Galtón y otros consideraban que dentro de la Humanidad, los diferentes grupos combatían entre sí mediante mecanismos de competencia darviniana, de forma que los más exitosos eran los portadores de las características más avanzadas y "perfectas" y, por tanto, los más aptos y lógicamente, el futuro. Sus estudios sobre genealogías de personajes eminentes o el estudio comparativo de gemelos criados por separado fueron convenciendo a cada vez más gente. No sólo las personas con enfermedades hereditarias o socialmente rechazables como la epilepsia, sino las que padecían problemas como el alcoholismo o incluso aquellas que por circunstancias variadas tenían que practicar actividades como la mendicidad o la prostitución, pronto se pusieron en el punto de mira de sus partidarios. Por supuesto, la raza era otro factor demasiado importante para desecharlo y es que el racismo en esa época no era un concepto tan denostado como en la nuestra.
En Alemania, y a partir de la década de los 60 del siglo XIX, el morfólogo Ernst Haeckel, otro sobresaliente hombre de ciencia con un oscuro perfil político, destacó por su defensa del darwinismo en cuya personal interpretación encontró la justificación "científica" para el racismo. Según él, razas, grupos y nacionalidades evolucionaban respondiendo a su entorno, avanzando a través de una lucha competitiva. Heackel dio así contenido al monismo, filosofía que en la política propugnaba un Gobierno fuerte y centralizado como fuerza impulsora del progreso humano mediante la competencia racial, el sacrificio del grupo y la guerra internacional. Galtón y Heackel, incluso el propio Darwin, creían como mucha gente en esa época en la jerarquía racial y por supuesto, asignaban el escalón más alto a la propia.
Las justificaciones sociales también encontraron su lugar. El criminólogo italiano Cesare Lombroso hablaba de imbéciles morales refiriéndose a aquellos individuos que no habían alcanzado un adecuado grado de evolución, por lo general locos peligrosos, asesinos natos y epilépticos, encontrando así una explicación para los comportamientos antisociales. Semejante tesis tuvo también buena acogida en la población, sobre todo cuando se percibía un incremento del crimen y de cierta inestabilidad social. En Francia, Georges Vacher de Lapouge abogaba por la competencia entre razas por encima de la competencia entre individuos.

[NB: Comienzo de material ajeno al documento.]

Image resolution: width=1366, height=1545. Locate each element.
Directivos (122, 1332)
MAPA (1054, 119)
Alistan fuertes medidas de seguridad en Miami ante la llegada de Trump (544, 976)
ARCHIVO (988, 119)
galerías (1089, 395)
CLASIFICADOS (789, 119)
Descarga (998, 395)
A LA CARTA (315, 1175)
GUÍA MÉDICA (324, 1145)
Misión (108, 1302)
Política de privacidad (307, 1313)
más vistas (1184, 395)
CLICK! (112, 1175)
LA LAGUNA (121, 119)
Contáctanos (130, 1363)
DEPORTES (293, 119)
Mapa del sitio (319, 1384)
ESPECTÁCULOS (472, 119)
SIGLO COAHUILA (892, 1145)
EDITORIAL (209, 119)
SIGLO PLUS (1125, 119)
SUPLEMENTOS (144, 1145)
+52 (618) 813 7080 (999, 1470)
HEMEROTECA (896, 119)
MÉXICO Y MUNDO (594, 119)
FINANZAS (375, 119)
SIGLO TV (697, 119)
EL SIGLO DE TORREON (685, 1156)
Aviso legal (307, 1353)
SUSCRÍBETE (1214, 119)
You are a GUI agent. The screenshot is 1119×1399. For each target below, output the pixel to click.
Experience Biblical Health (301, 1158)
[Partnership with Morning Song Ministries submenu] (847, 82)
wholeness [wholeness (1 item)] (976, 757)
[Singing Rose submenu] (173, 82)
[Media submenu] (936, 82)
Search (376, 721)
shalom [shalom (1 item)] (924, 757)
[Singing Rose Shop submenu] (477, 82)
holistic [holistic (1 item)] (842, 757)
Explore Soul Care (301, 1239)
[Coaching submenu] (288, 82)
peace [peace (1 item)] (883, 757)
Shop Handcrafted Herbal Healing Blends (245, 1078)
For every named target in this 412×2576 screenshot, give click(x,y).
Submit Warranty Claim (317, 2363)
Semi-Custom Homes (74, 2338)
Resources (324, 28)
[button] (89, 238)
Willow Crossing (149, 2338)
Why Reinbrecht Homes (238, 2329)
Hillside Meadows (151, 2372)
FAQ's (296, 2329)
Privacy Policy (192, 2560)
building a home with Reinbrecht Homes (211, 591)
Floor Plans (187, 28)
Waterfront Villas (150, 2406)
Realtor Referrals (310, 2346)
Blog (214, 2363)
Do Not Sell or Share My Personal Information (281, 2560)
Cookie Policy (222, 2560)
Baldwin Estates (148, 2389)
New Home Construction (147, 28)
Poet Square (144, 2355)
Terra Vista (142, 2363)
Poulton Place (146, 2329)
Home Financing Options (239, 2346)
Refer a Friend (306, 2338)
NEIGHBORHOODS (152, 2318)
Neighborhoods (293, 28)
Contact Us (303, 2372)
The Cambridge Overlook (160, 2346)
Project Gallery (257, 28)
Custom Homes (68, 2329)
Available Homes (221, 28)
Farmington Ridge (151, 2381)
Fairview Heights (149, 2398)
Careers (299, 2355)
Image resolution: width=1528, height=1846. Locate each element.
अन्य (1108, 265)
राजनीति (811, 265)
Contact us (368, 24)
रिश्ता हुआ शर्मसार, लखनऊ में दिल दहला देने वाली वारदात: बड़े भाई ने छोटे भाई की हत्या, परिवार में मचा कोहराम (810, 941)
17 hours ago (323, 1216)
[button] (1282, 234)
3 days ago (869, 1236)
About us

La eugenesia tenía dos formas de llevarse a cabo. La primera era evitar que determinados grupos se aparearan entre sí. Este sistema segregacionista se definió como eugenesia positiva y permitía en teoría salvaguardar los supuestos caracteres positivos de los individuos superiores. La segunda, la eugenesia negativa, consistía bien en que no pudieran reproducirse quienes formaran parte de los grupos considerados inferiores, es decir, en su eliminación como sujeto reproductor, bien en su asesinato, acelerando de esta manera el que desde su punto de vista era el proceso natural. Ambos sistemas encontraron lugar en las políticas de los gobiernos de muchos países occidentales. El darwinismo social había encontrado una herramienta perfecta para su máxima expresión, mucho más poderosa que la simple y execrable opinión de un ciudadano con mayor o menor poder o influencia: había encontrado el Estado.